Beberapa minggu yang lalu, Si Mbak yang biasa membantu saya menyetrika kain, mengajukan proposal pinjaman.
"Masih kurang 500 ribu lagi, Buk, "katanya. "Harus dibayarkan minggu ini juga. Kalau tidak anak saya tidak boleh ikut ujian."
"Nanti setiap Sabtu saya bayarkan, Buk," tambahnya 
Hati saya terketuk, ingin sekali untuk membantunya, masalahnya dompet saya sedang tipis.
"Apa tidak bisa ditunggu sampai tanggal 25, Mbak," saya menawar. Berharap bisa membantunya jika boleh pembayaran itu setelah tanggal 25.
Si Mbak menggeleng, alhasil, akhirnya saya meminta bantuan suami. Alhamdulillah sejumlah yang dibutuhkan Si Mbak bisa saya berikan. 
Si Mbak ini ya, orangnya sangat jujur dan juga sedikit sensitif. Saya katakan sedikit sensitif karena beberapa kali terjadi, dimana saya kehilangan dompet, jika ia ada di rumah, dia adalah orang pertama yang bergerak untuk mencari.
"Saya takut sekali, Buk, tadi kan saya bantu resik-resik. Saya takut, jangan-jangan Ibuk nuduh saya", urainya.
Kejadian seperti itu beberapa kali terjadi, bukan karena saya menguji-ngujinya, tetapi karena saya memang agak ceroboh meletakkan sesuatu. Sehingga sering kali terkadang saya lupa.
Bahkan beberpa kali uang ditemukan di pakaian yang akan disetrikanya, atau bahkan uang saya geletakkan begitu saja di meja. Alhamdulillah, tidak pernah hilang. Agak beda dengan pengalaman saya sebelumnya dengan tukang setrika yang lain.

Si Mbak sholehah yang rajin bekerja dan punya harga diri
Ketika jatuh tempo, saya benar-benar tidak ingat. Saya cukup memaklumi keadaannya. Dia dan suaminya adalah buruh harian yang menerima gaji perbulan. Hitungan gajinya adalah berapa batang rokok yang bisa dilintingnya setiap hari. Suaminya pun begitu, kerja dengan sistem shift dan hitungan gaji perjam. Anaknya ada dua, yang besar di kelas XII SMK dan yang kecil di kelas VII SMP. Dia tinggal di rumah kontrakan yang jauh dari kata nyaman. Dia bertahan di situ hanya karena uang sewanya yang murah, yakni 500 ribu rupiah setahun. 

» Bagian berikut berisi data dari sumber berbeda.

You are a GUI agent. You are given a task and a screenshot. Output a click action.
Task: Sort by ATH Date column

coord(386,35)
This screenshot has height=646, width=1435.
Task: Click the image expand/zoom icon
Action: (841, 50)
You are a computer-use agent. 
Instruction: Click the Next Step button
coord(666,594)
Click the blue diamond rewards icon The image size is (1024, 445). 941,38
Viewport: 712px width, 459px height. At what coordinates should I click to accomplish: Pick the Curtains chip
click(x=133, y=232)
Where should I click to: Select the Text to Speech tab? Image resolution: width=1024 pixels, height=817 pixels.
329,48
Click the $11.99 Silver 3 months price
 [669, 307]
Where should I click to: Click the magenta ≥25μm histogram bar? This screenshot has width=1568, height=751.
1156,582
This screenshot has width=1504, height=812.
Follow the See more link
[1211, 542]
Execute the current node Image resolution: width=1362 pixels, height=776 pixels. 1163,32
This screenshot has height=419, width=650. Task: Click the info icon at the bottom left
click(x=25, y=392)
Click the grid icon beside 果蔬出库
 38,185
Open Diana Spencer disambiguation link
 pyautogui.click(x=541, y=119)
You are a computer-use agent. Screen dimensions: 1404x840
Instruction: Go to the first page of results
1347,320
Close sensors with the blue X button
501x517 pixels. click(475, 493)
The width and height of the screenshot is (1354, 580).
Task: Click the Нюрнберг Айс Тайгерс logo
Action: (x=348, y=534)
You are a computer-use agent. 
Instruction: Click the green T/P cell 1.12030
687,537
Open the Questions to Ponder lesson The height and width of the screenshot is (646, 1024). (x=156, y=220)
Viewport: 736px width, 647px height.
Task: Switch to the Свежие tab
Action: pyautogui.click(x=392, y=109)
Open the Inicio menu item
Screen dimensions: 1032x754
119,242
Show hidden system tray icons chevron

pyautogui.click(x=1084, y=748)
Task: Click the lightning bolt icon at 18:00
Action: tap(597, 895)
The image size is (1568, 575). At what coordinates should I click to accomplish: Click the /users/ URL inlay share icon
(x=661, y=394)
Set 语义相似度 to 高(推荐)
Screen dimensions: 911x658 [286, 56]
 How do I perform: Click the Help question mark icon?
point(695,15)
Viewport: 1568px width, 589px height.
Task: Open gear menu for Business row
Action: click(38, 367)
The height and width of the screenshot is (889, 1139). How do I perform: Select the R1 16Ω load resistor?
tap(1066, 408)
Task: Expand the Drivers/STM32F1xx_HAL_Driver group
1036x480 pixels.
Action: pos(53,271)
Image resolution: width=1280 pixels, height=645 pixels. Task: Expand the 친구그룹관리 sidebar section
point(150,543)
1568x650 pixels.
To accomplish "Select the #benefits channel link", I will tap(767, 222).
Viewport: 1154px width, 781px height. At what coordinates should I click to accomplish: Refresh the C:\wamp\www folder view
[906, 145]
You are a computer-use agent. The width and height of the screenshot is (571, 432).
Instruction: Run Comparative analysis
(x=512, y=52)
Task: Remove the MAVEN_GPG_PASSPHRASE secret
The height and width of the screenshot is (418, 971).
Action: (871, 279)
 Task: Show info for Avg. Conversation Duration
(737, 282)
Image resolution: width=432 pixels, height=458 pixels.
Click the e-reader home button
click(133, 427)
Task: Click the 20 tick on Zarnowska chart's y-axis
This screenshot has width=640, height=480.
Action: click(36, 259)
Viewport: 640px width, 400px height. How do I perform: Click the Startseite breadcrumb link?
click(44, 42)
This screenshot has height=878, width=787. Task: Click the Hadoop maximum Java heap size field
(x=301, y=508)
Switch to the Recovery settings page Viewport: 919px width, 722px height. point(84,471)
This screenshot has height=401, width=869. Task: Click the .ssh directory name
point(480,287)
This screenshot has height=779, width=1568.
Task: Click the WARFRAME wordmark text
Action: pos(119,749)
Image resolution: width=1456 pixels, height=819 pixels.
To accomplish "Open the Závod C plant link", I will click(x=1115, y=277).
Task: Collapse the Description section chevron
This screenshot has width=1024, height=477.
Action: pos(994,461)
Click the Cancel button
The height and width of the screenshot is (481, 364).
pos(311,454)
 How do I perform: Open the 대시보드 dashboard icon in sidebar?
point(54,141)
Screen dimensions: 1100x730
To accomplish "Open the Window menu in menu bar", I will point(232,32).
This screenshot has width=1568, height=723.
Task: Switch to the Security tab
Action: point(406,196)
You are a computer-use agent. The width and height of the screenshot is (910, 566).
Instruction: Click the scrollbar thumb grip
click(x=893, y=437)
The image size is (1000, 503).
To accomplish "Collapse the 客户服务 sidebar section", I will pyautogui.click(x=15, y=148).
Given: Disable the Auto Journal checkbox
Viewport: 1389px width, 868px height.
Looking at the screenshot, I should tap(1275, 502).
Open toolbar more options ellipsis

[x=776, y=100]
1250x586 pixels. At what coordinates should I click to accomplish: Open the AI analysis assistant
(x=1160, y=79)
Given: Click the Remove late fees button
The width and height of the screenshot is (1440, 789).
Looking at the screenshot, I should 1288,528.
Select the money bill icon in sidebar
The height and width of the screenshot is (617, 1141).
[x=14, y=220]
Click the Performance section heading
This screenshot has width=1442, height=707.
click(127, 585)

Saya tidak khawatir Si Mbak ini tidak akan membayar. Pertama, karena dia masih kerja dengan saya dimana gajinya saya keluarkan setiap bulan. Kedua, seperti yang saya ceritakan di awal, Si Mbak ini orangnya jujur, bukan sekali ini ia meminjam uang, walau baru kali ini yang jumlahnya lumayan banyak.
Ternyata Si Mbak ini menjaga kepercayaan saya. Dia membayar tepat waktu, walau dengan cara mencicil. Pernah sekali dia lupa, dan dia minta-minta maaf, padahal saya sendiri malah tidak ingat sama sekali.
Saya takjub, sungguh-sungguh. Dalam kesusahannya dia masih berusaha untuk membayar utang. Padahal saya tahu berapa penghasilannya. Ditambah lagi, kesusahannya bertambah ketika sekolah anaknya meminta pelunasan SPP hingga Juni, tanpa toleransi. Padahal baru bulan lalu mereka memungut uang ujian akhir.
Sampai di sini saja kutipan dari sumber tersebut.